There seems to be something wrong with the college_recent_grads
file but I couldn't yet figure out where the issue is stemming from to fix it. Perhaps someone more familiar with the package can pinpoint it quicker than me?
Or if I'm making a mistake somewhere I'd appreciate a hint, thank you!
Here are my three reprexes for comparison:
- Load the data from the package:
suppressPackageStartupMessages(library(tidyverse))
library(fivethirtyeight)
college_recent_grads %>%
arrange(unemployment_rate) %>%
select(major, sharewomen, unemployment_rate, sample_size, men, women) %>%
head(5)
#> # A tibble: 5 x 6
#> major sharewomen unemployment_rate
#> <chr> <dbl> <dbl>
#> 1 Mathematics And Computer Science 0.9278072 0.000000000
#> 2 Botany 0.5289691 0.000000000
#> 3 Soil Science 0.7644265 0.000000000
#> 4 Educational Administration And Supervision 0.4487323 0.000000000
#> 5 Engineering Mechanics Physics And Science 0.1839852 0.006334343
#> # ... with 3 more variables: sample_size <int>, men <int>, women <int>
When I saw this I didn't believe Math & CS could have 92% women, so I looked into it a bit more.
- Load the data from the rda file in the package: I downloaded
college_recent_grads.rda
from , and ran the same code.
suppressPackageStartupMessages(library(tidyverse))
load("~/Desktop/college-grads/data/college_recent_grads.rda")
college_recent_grads %>%
arrange(unemployment_rate) %>%
select(major, sharewomen, unemployment_rate, sample_size, men, women) %>%
head(5)
#> # A tibble: 5 x 6
#> major sharewomen unemployment_rate
#> <chr> <dbl> <dbl>
#> 1 Mathematics And Computer Science 0.1789819 0
#> 2 Military Technologies 0.0000000 0
#> 3 Botany 0.5289691 0
#> 4 Soil Science 0.3051095 0
#> 5 Educational Administration And Supervision 0.6517413 0
#> # ... with 3 more variables: sample_size <int>, men <int>, women <int>
Note that the sharewomen
values are different for Mathematics And Computer Science between the two outputs.
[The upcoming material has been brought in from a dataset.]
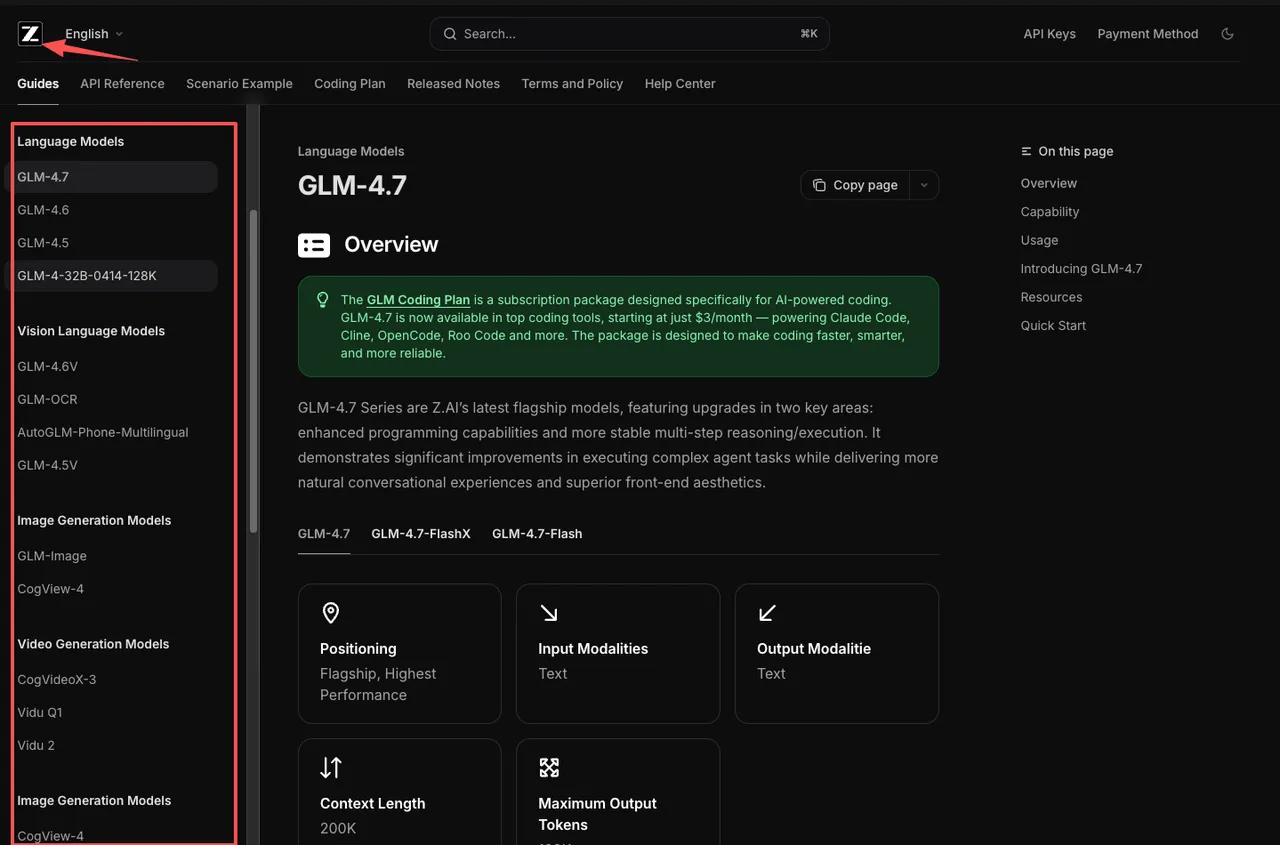Open the API Reference nav tab

(x=122, y=84)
- Load the data from 538's repo:
suppressPackageStartupMessages(library(tidyverse))
data_from_538 <- read_csv("https://raw.githubusercontent.com/fivethirtyeight/data/master/college-majors/recent-grads.csv")
#> Parsed with column specification:
#> cols(
#> .default = col_integer(),
#> Major = col_character(),
#> Major_category = col_character(),
#> ShareWomen = col_double(),
#> Unemployment_rate = col_double()
#> )
#> See spec(...) for full column specifications.
data_from_538 %>%
arrange(Unemployment_rate) %>%
select(Major, ShareWomen, Unemployment_rate, Sample_size, Men, Women) %>%
head(5)
#> # A tibble: 5 x 6
#> Major ShareWomen Unemployment_rate
#> <chr> <dbl> <dbl>
#> 1 MATHEMATICS AND COMPUTER SCIENCE 0.1789819 0
#> 2 MILITARY TECHNOLOGIES 0.0000000 0
#> 3 BOTANY 0.5289691 0
#> 4 SOIL SCIENCE 0.3051095 0
#> 5 EDUCATIONAL ADMINISTRATION AND SUPERVISION 0.6517413 0
#> # ... with 3 more variables: Sample_size <int>, Men <int>, Women <int>
This matches the .rda file but not the file loaded when the package is loaded.